** START OF Source records **
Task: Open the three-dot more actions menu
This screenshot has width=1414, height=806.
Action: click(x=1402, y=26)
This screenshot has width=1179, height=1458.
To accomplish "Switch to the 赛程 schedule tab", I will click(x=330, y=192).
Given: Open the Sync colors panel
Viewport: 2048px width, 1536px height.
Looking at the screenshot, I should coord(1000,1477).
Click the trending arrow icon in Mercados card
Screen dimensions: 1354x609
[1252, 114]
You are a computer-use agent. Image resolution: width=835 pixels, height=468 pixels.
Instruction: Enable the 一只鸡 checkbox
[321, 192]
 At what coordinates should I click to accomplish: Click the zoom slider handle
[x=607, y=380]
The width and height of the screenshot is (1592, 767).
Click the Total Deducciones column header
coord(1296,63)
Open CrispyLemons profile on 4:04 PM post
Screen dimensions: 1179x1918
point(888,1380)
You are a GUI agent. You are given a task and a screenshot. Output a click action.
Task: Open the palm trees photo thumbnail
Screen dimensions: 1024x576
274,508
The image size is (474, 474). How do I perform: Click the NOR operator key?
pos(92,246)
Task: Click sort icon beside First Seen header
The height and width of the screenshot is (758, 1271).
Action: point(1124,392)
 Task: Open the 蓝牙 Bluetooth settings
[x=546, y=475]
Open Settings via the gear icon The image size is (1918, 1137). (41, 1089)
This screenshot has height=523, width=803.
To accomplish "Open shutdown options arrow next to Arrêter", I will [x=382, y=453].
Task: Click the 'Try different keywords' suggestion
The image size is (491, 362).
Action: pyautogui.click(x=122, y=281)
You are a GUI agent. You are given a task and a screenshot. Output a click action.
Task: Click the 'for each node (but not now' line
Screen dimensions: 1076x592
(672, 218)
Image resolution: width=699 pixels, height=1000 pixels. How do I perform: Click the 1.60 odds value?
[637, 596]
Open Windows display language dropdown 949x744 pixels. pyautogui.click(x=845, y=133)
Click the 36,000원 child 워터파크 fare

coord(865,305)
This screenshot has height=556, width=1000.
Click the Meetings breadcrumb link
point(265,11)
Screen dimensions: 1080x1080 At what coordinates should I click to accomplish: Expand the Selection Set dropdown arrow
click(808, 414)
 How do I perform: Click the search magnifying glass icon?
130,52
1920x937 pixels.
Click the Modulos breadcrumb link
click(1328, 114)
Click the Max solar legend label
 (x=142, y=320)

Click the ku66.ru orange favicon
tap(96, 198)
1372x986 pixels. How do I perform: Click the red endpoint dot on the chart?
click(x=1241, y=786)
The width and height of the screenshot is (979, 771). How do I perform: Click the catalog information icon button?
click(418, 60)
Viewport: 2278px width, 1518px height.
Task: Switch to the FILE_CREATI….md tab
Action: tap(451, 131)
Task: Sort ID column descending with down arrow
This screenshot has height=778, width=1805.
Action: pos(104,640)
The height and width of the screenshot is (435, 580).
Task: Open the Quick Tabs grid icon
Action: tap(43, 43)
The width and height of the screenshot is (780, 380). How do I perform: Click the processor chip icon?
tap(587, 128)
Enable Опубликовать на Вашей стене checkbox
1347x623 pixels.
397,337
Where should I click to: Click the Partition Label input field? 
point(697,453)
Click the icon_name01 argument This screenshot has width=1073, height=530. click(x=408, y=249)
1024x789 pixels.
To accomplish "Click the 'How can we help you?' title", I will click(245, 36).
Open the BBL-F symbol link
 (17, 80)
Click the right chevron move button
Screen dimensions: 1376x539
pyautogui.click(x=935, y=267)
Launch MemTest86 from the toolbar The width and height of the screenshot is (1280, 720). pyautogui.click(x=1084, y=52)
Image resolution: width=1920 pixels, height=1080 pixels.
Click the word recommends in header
** END OF Source records **
| What is expected |
Rewrite the records as a numbered list, leaving out blank lines, starting at the line containing "Image resolution: width=699" and stopping after the line containing "Action: tap(43, 43)".

| Response to this task |
1. Image resolution: width=699 pixels, height=1000 pixels. How do I perform: Click the 1.60 odds value?
2. [637, 596]
3. Open Windows display language dropdown 949x744 pixels. pyautogui.click(x=845, y=133)
4. Click the 36,000원 child 워터파크 fare
5. coord(865,305)
6. This screenshot has height=556, width=1000.
7. Click the Meetings breadcrumb link
8. point(265,11)
9. Screen dimensions: 1080x1080 At what coordinates should I click to accomplish: Expand the Selection Set dropdown arrow
10. click(808, 414)
11.  How do I perform: Click the search magnifying glass icon?
12. 130,52
13. 1920x937 pixels.
14. Click the Modulos breadcrumb link
15. click(1328, 114)
16. Click the Max solar legend label
17.  (x=142, y=320)
18. Click the ku66.ru orange favicon
19. tap(96, 198)
20. 1372x986 pixels. How do I perform: Click the red endpoint dot on the chart?
21. click(x=1241, y=786)
22. The width and height of the screenshot is (979, 771). How do I perform: Click the catalog information icon button?
23. click(418, 60)
24. Viewport: 2278px width, 1518px height.
25. Task: Switch to the FILE_CREATI….md tab
26. Action: tap(451, 131)
27. Task: Sort ID column descending with down arrow
28. This screenshot has height=778, width=1805.
29. Action: pos(104,640)
30. The height and width of the screenshot is (435, 580).
31. Task: Open the Quick Tabs grid icon
32. Action: tap(43, 43)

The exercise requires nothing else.